Pour les dirigeants allemands, faute de « peuple » européen, ce qui est logique
au vue de la conception germanique de ce qu’est un « peuple », il ne peut y
avoir d’État supra-national. Par contre, l’Union Européenne et la zone Euro
peuvent exercer un pouvoir dérivé. Mais, de ce point de vue, l’Allemagne le peut
tout aussi bien. Et c’est là le sens des « contrats » proposés par Madame Merkel
à ses partenaires. En échange d’une garantie de souveraineté, car vous aurez
« librement » accepté ces « contrats », engagez-vous à respecter certaines
règles contraignantes dans une structure de contrats vous liant à
l’Allemagne.
La question de l’Union bancaire, saluée récemment à grand son de trompe,
confirme cette démarche. À l’automne 2012, les pays du sud de la zone Euro
avaient, de concert avec la France, arrachés le principe d’une « Union
bancaire » qui devait être à la fois une mécanisme de surveillance et de
régulation des banques de la Zone Euro, mais aussi un mécanisme assurant une
gestion concertée des crises bancaires. À peine l’encre de cet accord était-elle
sèche que l’Allemagne a tout fait pour le vider de toute substance. Et, bien
entendu, elle est arrivée à ses fins. L’accord qui a été signé dans la nuit du
18 au 19 décembre 2013, et qui a été salué par certains comme « un pas décisif
pour l’Euro »[6], n’a strictement rien réglé[7]. Le
mécanisme de supervision ne concerne que 128 banques sur les 6000 que l’on
compte dans la zone Euro. Quand au fond de résolution des crises, il n’atteindra
son montant de 60 milliards, somme par ailleurs ridiculement faible,
qu’en…2026 !
Que conclure de tout cela ?
Tout d’abord, il est vain de continuer à mettre un quelconque espoir dans une
Europe « réellement » fédérale, et il est profondément trompeur de continuer à
présenter cette possibilité comme une alternative à l’UE telle qu’elle
fonctionne aujourd’hui. Ce discours est profondément mensonger, et il ne peut
que contribuer à nous enfoncer aujourd’hui un peu plus dans le malheur. Il n’y
aura pas d’Europe fédérale parce qu’en réalité personne ne la veut réellement et
personne n’est disposé à la faire. Opposer ainsi une « perspective fédérale »,
qui est parfaitement hypothétique et dont pour tout dire la probabilité de
réalisation est moindre que celle d’un débarquement des martiens, à la situation
actuelle n’a plus aucun sens, si ce n’est de tromper le chaland et de lui faire
prendre des vessies pour des lanternes ! Le rêve fédéraliste s’est révélé être
un cauchemar. Il convient donc de se réveiller.

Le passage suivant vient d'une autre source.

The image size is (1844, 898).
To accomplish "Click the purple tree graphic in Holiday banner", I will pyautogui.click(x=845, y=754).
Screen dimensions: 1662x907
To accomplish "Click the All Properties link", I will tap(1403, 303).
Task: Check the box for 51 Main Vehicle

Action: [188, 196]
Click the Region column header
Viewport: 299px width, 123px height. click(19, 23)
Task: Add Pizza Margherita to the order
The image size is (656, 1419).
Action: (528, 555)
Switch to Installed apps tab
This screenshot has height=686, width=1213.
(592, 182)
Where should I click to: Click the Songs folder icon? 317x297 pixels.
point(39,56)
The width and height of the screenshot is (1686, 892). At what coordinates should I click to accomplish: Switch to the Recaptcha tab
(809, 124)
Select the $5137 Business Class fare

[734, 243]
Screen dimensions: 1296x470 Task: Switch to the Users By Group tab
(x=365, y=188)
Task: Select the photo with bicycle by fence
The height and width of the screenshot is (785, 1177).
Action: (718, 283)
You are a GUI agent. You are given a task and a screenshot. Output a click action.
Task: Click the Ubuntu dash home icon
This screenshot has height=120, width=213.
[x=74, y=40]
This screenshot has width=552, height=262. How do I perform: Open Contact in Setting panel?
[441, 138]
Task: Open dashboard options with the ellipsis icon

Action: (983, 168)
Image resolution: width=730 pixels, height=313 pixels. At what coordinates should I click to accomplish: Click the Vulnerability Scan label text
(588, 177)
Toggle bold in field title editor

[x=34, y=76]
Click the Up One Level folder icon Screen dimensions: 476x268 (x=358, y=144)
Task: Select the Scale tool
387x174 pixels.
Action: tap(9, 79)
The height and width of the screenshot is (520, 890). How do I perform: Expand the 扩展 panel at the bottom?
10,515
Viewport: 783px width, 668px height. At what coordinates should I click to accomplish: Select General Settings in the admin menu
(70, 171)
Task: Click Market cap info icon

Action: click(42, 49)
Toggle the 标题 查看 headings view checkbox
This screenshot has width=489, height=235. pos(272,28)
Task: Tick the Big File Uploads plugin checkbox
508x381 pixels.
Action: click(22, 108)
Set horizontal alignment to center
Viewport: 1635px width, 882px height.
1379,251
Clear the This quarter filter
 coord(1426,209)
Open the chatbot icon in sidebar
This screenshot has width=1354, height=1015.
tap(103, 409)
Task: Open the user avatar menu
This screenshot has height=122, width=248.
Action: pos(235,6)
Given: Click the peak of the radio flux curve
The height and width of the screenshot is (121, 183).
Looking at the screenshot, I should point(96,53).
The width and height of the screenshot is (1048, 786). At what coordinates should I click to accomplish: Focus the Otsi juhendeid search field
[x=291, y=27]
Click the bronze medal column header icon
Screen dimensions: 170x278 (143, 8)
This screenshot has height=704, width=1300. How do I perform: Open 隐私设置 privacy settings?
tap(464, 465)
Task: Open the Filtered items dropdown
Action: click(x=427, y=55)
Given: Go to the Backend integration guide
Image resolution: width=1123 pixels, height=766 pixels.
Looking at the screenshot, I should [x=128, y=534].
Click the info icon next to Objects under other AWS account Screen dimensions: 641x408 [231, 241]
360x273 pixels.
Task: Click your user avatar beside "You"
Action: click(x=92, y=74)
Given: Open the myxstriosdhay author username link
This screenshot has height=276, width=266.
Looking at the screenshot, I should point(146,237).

Deuxièmement, l’Allemagne est parfaitement consciente de ce qu’une forme de
fédéralisme est nécessaire à la survie de l’Euro, mais elle ne veut pas – et
l’on peut parfaitement le comprendre – en payer le prix. Donc, ce qu’elle
propose en fait à ses partenaires ce sont des « contrats » qui les conduiront à
supporter la totalité des coûts d’ajustements nécessaires à la survie de l’Euro
alors que, elle-même, sera la seule à tirer profit de la monnaie unique. Mais,
ces « contrats » plongeront alors l’Europe du Sud et la France dans une
récession historique, dont ces pays sortiront industriellement et socialement
laminés. Accepter ces contrats sera la mort rapide de la France et des pays de
l’Europe du Sud. Laurent Faibis et Olivier Passet viennent de publier une
tribune dans Les Échos qu’il convient de lire avec attention[8]. Ils
expliquent pourquoi l’Euro ne peut profiter qu’à un pays, qui s’est installé au
sommet de la chaîne industrielle, et pourquoi au lieu de mettre l’Euro au
service de l’économie, c’est l’économie qui est sacrifiée au profit de l’Euro.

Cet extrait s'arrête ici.